Deshpanded noted that, “if approved in the EU, Jascayd would mark the first new treatment option for IPF in Europe in more than a decade.”
Earlier this month, the medication — film-coated tablets typically taken twice daily — was approved for the same indications in Japan.
“With Jascayd, physicians in Japan now have a new oral treatment option … that can support sustained treatment, helping more patients stay on therapy and face the future with greater confidence,” Deshpande said in a separate press release announcing that approval.
Pulmonary fibrosis is characterized by lung inflammation and scarring (fibrosis), leading to symptoms such as shortness of breath and dry cough. In IPF, the most common form of the disease, the exact causes of lung scarring are unknown. In PPF, lung scarring progressively worsens over time.
“Current treatments for IPF and PPF, including in patients whose PPF is associated with underlying autoimmune rheumatic diseases, have well‑known limitations. This is why advancing therapies with new mechanisms of action and better tolerability profiles is essential to improving how we manage these complex diseases,” said Anna‑Maria Hoffmann‑Vold, MD, PhD, professor at the University of Zurich and Oslo University Hospital, and investigator in the FIBRONEER program.
New milestones supported by FIBRONEER trial data
Jascayd is designed to reduce inflammation and scarring by blocking the activity of an enzyme called phosphodiesterase 4B (PDE4B).
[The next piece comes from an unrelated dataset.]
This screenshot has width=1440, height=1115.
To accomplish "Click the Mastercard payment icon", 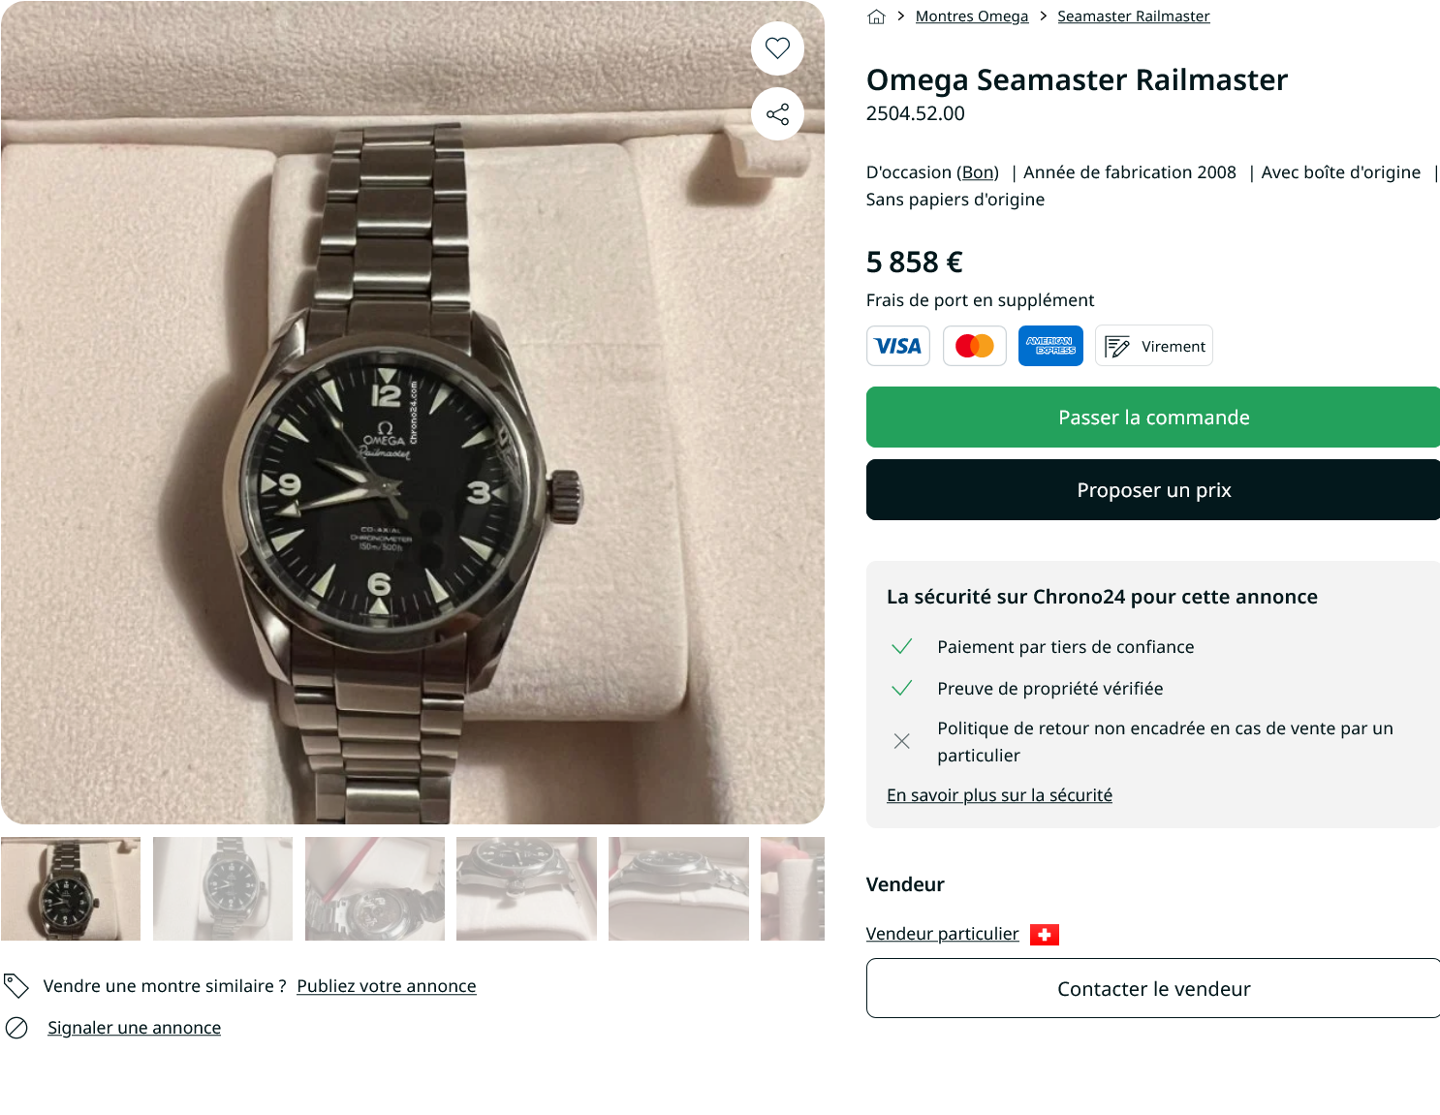I will click(x=974, y=346).
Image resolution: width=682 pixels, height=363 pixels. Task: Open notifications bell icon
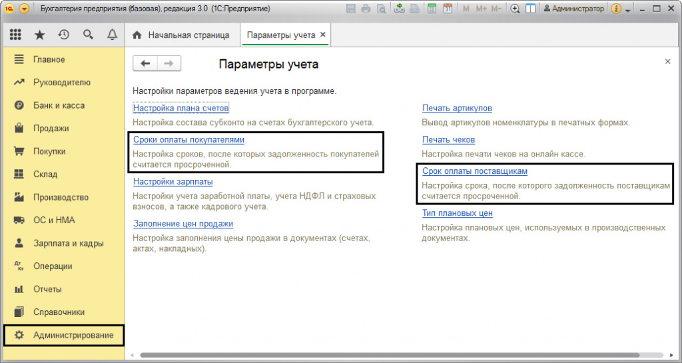pos(112,35)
The positive regulatory decisions across different geographies have largely been based on results from two completed Phase 3 trials — FIBRONEER-IPF (NCT05321069) and FIBRONEER-ILD (NCT05321082) — showing the treatment slowed lung function decline and reduced the risk of death in IPF and PPF patients.
Collectively, the FIBRONEER trials assessed Jascayd’s safety and efficacy at two doses — 9 mg and 18 mg — given twice daily for as long as one year. Each trial enrolled more than 1,100 adults with either form of pulmonary fibrosis.
The FIBRONEER-IPF trial demonstrated that Jascayd was superior to a placebo at slowing lung function decline after one year of treatment in individuals with that PF type. Most participants were also receiving standard IPF medications, namely pirfenidone or nintedanib, which is sold as Ofev.
Regulatory applications in PPF, meanwhile, were supported by data from FIBRONEER-ILD, which also showed lung function decline after one year. Most patients were also receiving approved antifibrotic therapies.
Jascayd appears to reduce the risk of death in both conditions
A pooled analysis that used data from both studies showed that Jascayd appears to reduce the risk of death in people with either condition. The treatment also demonstrated a favorable safety profile.
“In the FIBRONEER trials, [Jascayd] was well‑tolerated and slowed lung function decline, supporting its potential for long‑term use,” Hoffmann‑Vold said. “This is imperative in conditions like IPF and PPF, including patients with an associated autoimmune rheumatic disease, which can worsen suddenly and unpredictably. Maintaining lung function for longer can therefore make a meaningful difference in clinical practice.”
The approval of Jascayd is a major achievement that has the potential to transform the treatment paradigm for … people living with IPF and PPF.
Regulatory submissions are now under review in the U.K. and other countries, with additional approvals anticipated this year, according to the developer.
Arata Azuma, MD, PhD, head of the department of respiratory medicine at Tokorozawa Mihara General Hospital in Japan, said “the introduction of Jascayd as a new treatment option offers great hope to people living with IPF and PPF” in that Asian nation.
“The approval of Jascayd is a major achievement that has the potential to transform the treatment paradigm for these conditions. With a novel mechanism of action that exerts both antifibrotic and anti-inflammatory effects in the lungs, Jascayd demonstrated a reduction in lung function decline,” Azuma said.